Here, the de-magnification of lensed images of background galaxies in the core of a rich cluster of galaxies is discussed as a tool to enhance the efficiency of ALMA to probe the population of very faint submillimetre-wave galaxies, as compared with observations in a blank field.
Magnification Bias and Depletion
When planning a survey, it is important to know how quickly a certain number of galaxies can be detected using a telescope. If the galaxies being studied are described by a differential source count, in which the surface density of galaxies that have intrinsic flux densities between S and S+dS is N(S), then imposing a gravitational lensing magnification factor μ modifies the count to N′(S)=N(S/μ)/μ2. In general, μ is a function of both the redshift and relative position on the sky of source and lens. If N(S) can be described by a power law, N(S)∝Sα, then the bias factor B=N′/N=μ−(2+α) (Canizares 1981; Borgeest, von Linde & Refsdal 1991; Schneider 1992). B takes a value greater than unity if the magnification bias is positive, and a value less than unity if the magnification bias is negative. If sources are magnified, that is, if μ>1, then the source count is increased if α<−2, but reduced if α>−2. If sources are demagnified, that is μ<1, then these conditions on α are reversed, and so a value of α>−2 corresponds to a positive magnification bias.
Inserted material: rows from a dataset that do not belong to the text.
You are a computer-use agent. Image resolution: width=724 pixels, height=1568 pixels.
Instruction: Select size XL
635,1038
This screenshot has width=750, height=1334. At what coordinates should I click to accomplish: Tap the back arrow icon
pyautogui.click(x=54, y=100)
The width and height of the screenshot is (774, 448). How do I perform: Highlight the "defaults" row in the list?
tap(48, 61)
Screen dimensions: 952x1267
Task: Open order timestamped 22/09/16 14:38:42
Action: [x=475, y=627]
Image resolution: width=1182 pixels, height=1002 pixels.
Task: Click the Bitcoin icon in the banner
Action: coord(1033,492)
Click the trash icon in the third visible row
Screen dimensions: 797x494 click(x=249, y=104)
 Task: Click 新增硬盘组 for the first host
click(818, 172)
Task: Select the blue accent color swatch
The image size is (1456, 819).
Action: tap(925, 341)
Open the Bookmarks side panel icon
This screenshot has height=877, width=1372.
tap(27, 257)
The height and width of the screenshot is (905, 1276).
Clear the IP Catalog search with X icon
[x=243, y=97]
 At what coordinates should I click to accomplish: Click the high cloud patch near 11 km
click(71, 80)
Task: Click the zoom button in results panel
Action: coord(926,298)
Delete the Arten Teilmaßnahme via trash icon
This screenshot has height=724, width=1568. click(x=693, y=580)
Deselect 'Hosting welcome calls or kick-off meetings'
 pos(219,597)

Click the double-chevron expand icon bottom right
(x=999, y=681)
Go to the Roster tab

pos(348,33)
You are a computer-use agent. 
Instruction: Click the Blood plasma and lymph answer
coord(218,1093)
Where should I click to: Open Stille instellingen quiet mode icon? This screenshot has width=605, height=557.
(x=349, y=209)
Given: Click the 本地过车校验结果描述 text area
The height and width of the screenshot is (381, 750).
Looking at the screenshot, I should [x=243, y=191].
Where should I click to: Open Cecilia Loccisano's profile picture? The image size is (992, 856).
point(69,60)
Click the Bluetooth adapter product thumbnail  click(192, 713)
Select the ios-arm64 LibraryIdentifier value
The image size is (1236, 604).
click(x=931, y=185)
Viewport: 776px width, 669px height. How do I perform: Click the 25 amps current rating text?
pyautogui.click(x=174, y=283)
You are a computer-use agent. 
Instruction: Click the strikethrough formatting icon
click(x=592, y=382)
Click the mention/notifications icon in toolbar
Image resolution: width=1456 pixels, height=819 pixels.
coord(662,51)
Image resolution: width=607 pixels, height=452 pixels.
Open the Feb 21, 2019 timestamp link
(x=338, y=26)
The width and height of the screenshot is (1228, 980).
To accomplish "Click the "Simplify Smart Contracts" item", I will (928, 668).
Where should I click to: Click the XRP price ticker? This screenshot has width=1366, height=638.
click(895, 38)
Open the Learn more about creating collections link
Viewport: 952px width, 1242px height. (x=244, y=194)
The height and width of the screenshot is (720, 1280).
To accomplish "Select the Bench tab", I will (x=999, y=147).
In almost all the studies of high-redshift galaxy populations in which gravitational lensing is exploited, magnification rather than demagnification is utilized. The single existing exception is the use of the relative depletion of red galaxies, as compared with blue galaxies, behind rich clusters of galaxies to study the cluster potential in the absence of spectroscopic redshifts for all of the lensed background galaxies (Broadhurst et al. 1995; Gray et al. 2000; Dye et al. 2001). This differential depletion effect arises because of the different slopes of the faint counts from band to band: compare the slopes of the faint B- and I-band counts shown in Fig. 1.
Differential source counts in the optical, near- and far-infrared and submillimetre wavebands. The K-, I- and B-band data come from the compilation of Metcalfe et al. (1996) and Maihara et al. (2001). Note that the faint slope of the K- and B-band counts are considerably different. The lines are associated with models for far-infrared and submillimetre-wave counts (thick: Blain et al. 1999b; thin: Blain et al. 1999c). These models agree with current observational results from SCUBA (Smail et al. 2001) at 850μm (from 1 to 10 mJy) and 450μm (from 10 to 20 mJy), and from ISO at 175μm from 180 to 500 mJy (Dole et al. 2001). The existing observational constraints are imposed at much brighter flux densities than those that ALMA will probe. The slope of the 850-μm counts fainter than about 1 mJy, and thus the magnification bias expected, is currently poorly defined, and awaits the results of SMA and ALMA observations. In the most pessimistic case, the slope will be similar to that of the faintest optical counts, and so the magnification bias will be small. In other models the slope of the faint submillimetre-wave counts could be very shallow leading to a strong bias.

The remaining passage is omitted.